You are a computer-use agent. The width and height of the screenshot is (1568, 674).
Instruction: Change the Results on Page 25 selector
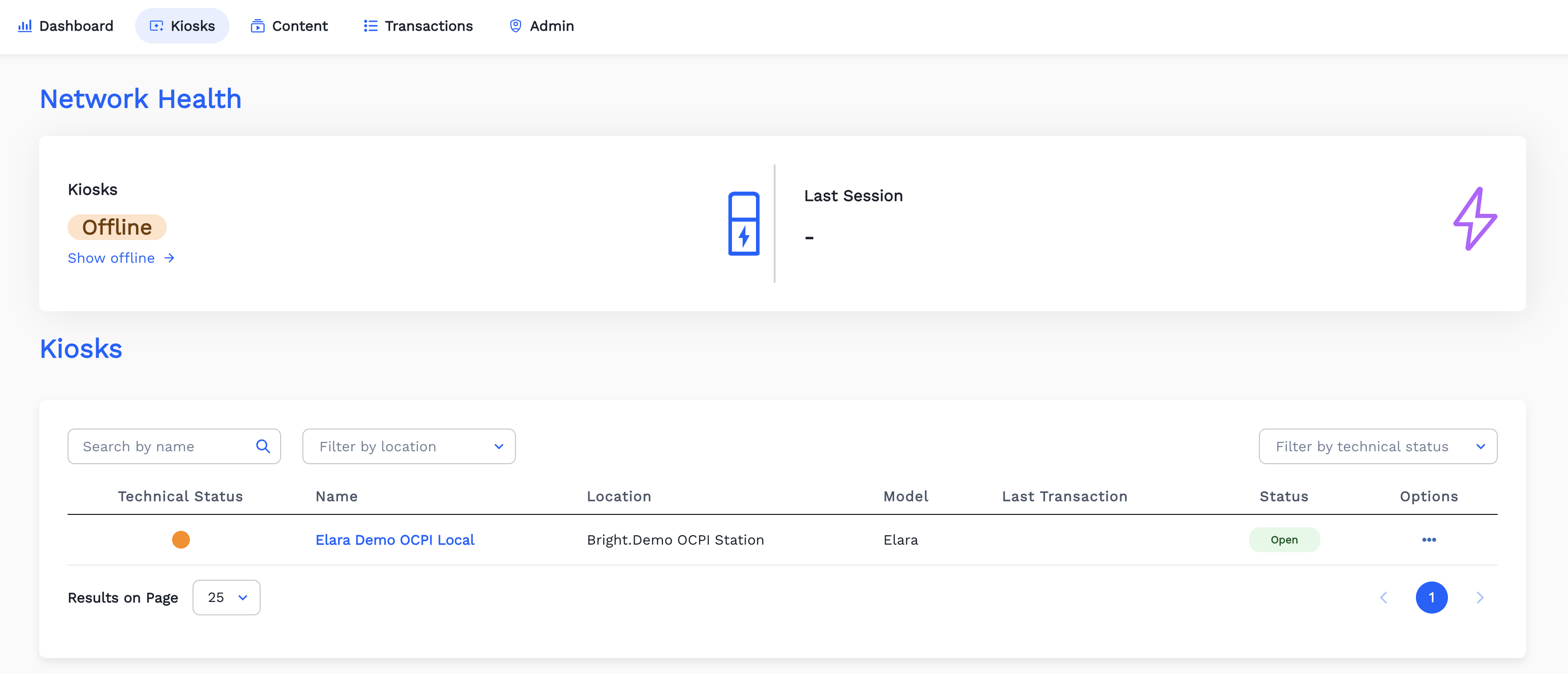pos(226,598)
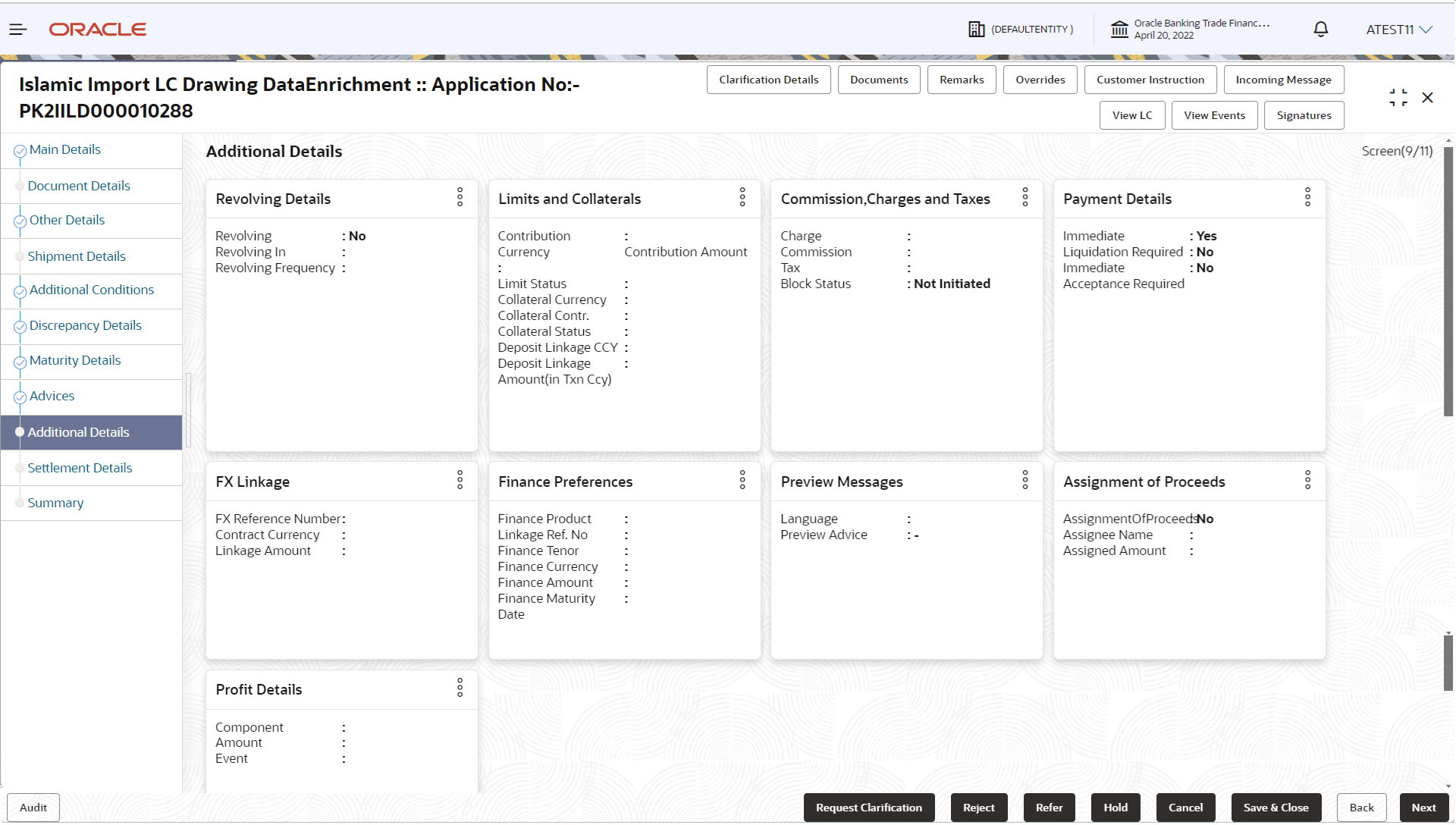Click the left panel collapse handle
Screen dimensions: 1456x825
(187, 410)
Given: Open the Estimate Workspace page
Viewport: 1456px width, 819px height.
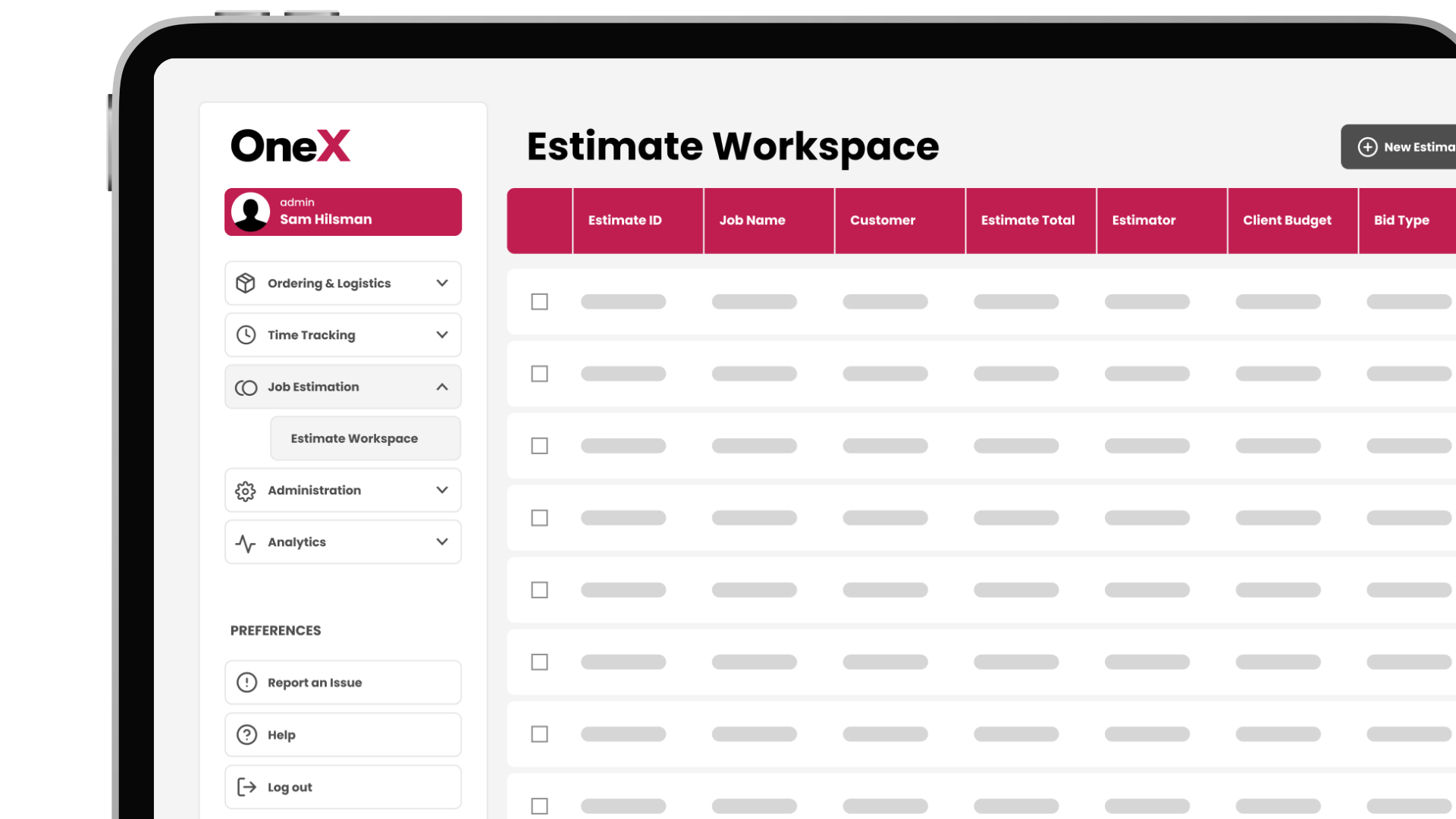Looking at the screenshot, I should (353, 438).
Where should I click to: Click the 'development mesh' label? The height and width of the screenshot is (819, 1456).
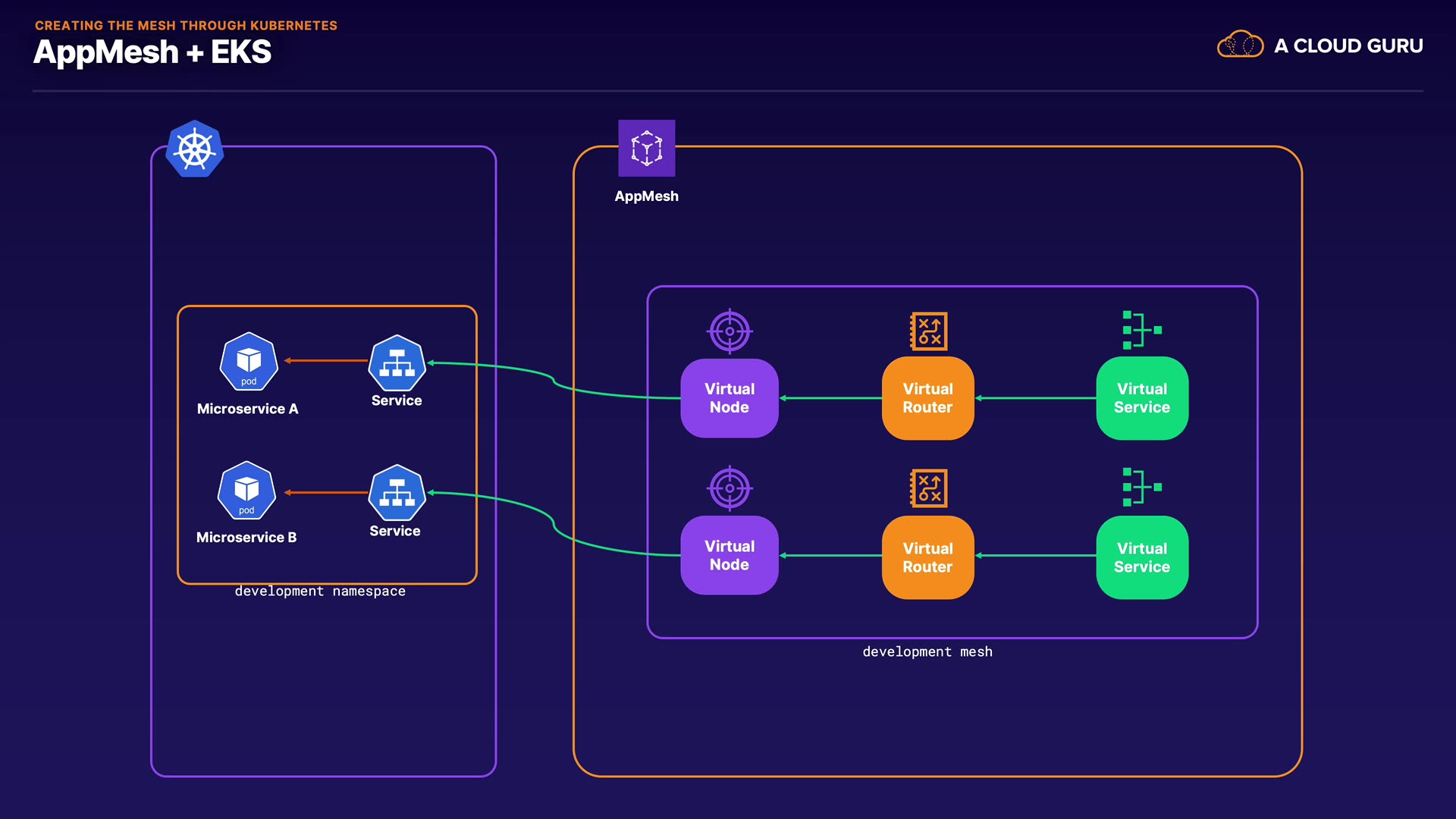click(x=927, y=651)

◆ What you should do: Reproduce exactly the line containing "Given: Open the Estimate Workspace page" and every line after it in the material above, up to and including the last. Exclude all pictures.

◆ Finished task:
Given: Open the Estimate Workspace page
Viewport: 1456px width, 819px height.
Looking at the screenshot, I should (353, 438).
Where should I click to: Click the 'development mesh' label? The height and width of the screenshot is (819, 1456).
click(x=927, y=651)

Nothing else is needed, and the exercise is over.